The BNP will be working unofficially with the Front National of France and the Jobbik party of Hungary.

Dr Krisztina Morvai, one of Jobbik's 3 MEPs is a law professor at Budapest University.



Meeting up with old friends before the official opening.



Nick Griffin and his wife with Monsieur Le Pen leader of the French Front National (French Resistance).

Tuesday, 14 July 2009

The Sun newspaper retracts lies about the BNP


During the run-up to the European elections, The Sun newspaper published the contents of a leaflet which had been drawn up by an extremist leftist who was linked to the Tory Party-affiliated UAF organisation. The Sun claimed the leaflet, which contained highly defamatory remarks about Gurkhas, had been issued by the BNP.

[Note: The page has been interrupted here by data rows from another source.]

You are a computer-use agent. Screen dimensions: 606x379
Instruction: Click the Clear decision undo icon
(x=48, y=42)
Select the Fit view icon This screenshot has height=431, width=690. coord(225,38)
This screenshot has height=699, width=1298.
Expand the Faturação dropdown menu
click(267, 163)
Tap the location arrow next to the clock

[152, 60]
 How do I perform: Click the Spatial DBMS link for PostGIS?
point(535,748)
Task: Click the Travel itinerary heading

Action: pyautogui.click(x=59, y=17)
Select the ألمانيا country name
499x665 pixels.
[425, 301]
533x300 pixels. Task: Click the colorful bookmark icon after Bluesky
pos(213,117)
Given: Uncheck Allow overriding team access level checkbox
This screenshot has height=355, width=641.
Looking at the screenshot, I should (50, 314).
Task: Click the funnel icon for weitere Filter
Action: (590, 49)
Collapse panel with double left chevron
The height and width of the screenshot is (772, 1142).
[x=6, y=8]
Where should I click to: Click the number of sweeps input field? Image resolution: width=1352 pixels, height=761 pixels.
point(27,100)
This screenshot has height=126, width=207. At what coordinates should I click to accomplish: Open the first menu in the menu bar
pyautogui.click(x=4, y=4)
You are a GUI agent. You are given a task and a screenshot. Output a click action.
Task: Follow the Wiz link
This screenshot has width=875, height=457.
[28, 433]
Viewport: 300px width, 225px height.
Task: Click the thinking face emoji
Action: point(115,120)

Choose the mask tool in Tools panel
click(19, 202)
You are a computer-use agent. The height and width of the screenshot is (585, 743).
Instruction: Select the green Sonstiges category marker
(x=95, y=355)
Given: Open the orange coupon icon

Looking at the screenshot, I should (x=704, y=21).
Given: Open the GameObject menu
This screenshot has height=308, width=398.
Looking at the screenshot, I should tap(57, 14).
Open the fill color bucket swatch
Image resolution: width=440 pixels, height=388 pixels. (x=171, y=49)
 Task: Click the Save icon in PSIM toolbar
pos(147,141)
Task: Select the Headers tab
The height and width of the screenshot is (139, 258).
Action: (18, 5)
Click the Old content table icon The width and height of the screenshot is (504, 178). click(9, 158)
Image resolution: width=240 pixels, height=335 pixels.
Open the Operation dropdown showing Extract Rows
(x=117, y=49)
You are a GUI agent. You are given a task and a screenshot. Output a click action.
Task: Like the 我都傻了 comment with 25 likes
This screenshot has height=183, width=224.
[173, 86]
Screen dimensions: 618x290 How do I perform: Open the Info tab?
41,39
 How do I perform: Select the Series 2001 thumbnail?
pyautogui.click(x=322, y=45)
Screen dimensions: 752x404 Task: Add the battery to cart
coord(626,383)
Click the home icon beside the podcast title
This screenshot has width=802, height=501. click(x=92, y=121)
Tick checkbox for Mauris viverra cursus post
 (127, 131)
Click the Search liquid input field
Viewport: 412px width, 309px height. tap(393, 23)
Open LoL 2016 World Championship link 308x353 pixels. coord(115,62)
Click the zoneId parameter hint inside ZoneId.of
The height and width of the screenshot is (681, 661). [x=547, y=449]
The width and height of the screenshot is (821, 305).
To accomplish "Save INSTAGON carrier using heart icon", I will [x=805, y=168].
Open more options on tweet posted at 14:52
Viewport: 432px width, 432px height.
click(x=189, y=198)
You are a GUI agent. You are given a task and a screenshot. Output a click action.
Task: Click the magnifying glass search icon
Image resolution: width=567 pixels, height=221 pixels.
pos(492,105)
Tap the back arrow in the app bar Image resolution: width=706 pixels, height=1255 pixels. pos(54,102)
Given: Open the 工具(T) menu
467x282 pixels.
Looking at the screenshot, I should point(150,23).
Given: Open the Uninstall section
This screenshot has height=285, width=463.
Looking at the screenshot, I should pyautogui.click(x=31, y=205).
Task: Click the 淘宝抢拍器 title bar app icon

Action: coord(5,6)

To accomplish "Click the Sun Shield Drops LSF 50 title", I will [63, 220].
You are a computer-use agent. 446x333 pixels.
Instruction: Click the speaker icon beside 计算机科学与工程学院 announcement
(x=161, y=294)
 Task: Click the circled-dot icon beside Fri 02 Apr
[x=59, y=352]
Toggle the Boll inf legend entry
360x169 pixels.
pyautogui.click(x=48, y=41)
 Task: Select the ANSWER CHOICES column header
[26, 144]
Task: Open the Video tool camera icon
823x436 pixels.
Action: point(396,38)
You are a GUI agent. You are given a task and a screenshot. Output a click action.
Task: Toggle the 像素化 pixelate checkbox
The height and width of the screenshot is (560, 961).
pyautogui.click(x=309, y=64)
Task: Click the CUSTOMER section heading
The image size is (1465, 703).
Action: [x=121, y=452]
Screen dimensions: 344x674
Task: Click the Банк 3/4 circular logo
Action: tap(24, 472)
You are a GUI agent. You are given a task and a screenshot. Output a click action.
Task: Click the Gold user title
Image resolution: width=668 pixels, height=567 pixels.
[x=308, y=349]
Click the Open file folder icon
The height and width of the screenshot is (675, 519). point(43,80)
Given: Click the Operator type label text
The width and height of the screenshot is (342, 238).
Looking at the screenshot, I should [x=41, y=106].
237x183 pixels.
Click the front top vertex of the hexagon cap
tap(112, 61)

Even though it was obvious that the leaflet did not originate with the BNP, the disgusting liars in The Sun’s editorial office gave great prominence to the leaflet in its online and printed editions in an attempt to smear the party.

Fortunately, the liars at The Sun failed in their attempt to prevent the BNP winning seats in the European elections. They had also failed to take into account the highly effective ‘Operation Fightback’ campaign run by the party under Councillor Paul Golding.

Within hours of The Sun’s lies appearing, the Press Complaints Commission had been flooded with thousands of angry members of the public objecting to the vicious lies put out by that newspaper.

The Sun has now been forced to publish a full retraction in its printed and online versions, admitting that its original story was untrue.